Com fortes críticas à gestão dos recursos hídricos no Brasil, tanto em âmbito federal como estadual, representantes da indústria cogitam a gestão privada da água – um bem público de domínio da União. A exemplo do que ocorre com os setores energético e de mineração, onde houve a concessão para exploração de bens públicos, o repasse dos serviços de água para o “mercado” aparece como uma possibilidade para os industriais.

“Quando o Estado não é bom gestor, nada dá certo. Assim como energia e minérios, agora pode ter concessão da água. Talvez esteja caminhando para isso”, afirmou a ex-diretora da Secretaria de Geologia, Mineração e Transformação Mineral do Ministério de Minas e Energia e sócia da RGS Consultoria, Maria José Gazzi Salum.

Ela participou como moderadora de um dos painéis do evento “Impactos das crises hídrica e energética na Mineração e Siderurgia”, promovida pela Associação Brasileira de Metalurgia e Mineração (ABM) em Belo Horizonte.

A secretária-executiva do Conselho de Empresários para Meio Ambiente da Federação das Indústrias do Estado de Minas Gerais (Fiemg), Patrícia Boson, vê no modelo de Parceria Público-Privada (PPP) um caminho para que a iniciativa privada colabore com a gestão das águas, sendo que o Estado permanece ditando regras. A deficiência da Copasa foi lembrada por ela.

“As perdas (de água) na distribuição são de 40%. Imagine se nós, empresas, perdêssemos 40% de nossa produção, onde estaríamos: falidos. E como essa perda é subsidiada por nós, não há incentivo para redução”, observou.
Patricia Boson ressaltou que há outras formas, além da PPP, de se exigir do poder público respostas mais positivas na administração dos recursos hídricos. “Com participação nos comitês (de bacias hidrográficas) que possuem muito poder de decisão.
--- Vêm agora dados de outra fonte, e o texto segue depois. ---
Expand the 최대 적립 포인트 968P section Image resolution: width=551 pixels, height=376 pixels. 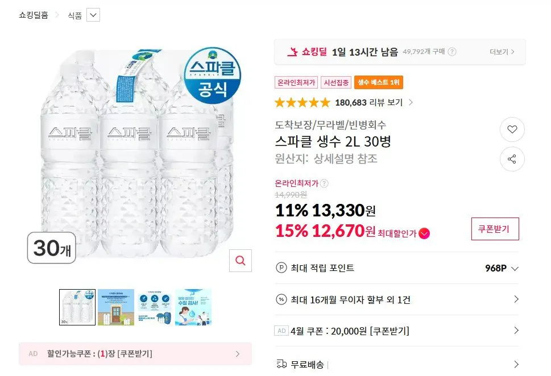(x=514, y=268)
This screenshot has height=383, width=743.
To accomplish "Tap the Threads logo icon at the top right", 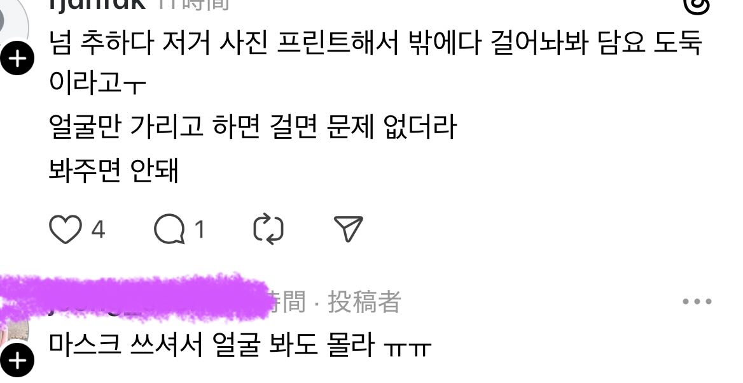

Temos que levar o povo técnico para lá, porque hoje está dominado por ONGs que vão lá apenas atacar o usuário (de água)”, disse.

Racionamento

Os consultores de meio ambiente e sustentabilidade para a indústria da mineração também recomendam a seus clientes planos de contingenciamento e outras alternativas para o racionamento de água em 2016, mesmo que a Copasa sustente que isso não ocorrerá, como anunciou em 10 de agosto.

“As empresas de distribuição de água são de capital aberto com ações em bolsa. Elas vendem água. Imagine para onde vão as ações se falarem que não terá água pra vender? Temos que filtrar essas informações”, questionou Patricia, colocando em xeque o que disse publicamente a estatal.

Para ela, a crise não é hídrica, mas institucional. “Irresponsavelmente, a administração (estadual) pífia apostou em chuva para resolver o problema”, diz.

Procurada, a Copasa reafirmou, em nota, que não haverá racionamento em Belo Horizonte. “A Copasa garante que o risco de desabastecimento na Região Metropolitana de Belo Horizonte (RMBH) está afastado – tendo em vista as obras em andamento de nova captação no Rio Paraopeba, e afirma que a água armazenada nos reservatórios do Sistema Paraopeba é suficiente para garantir o abastecimento de toda a população atendida por ele na RMBH”.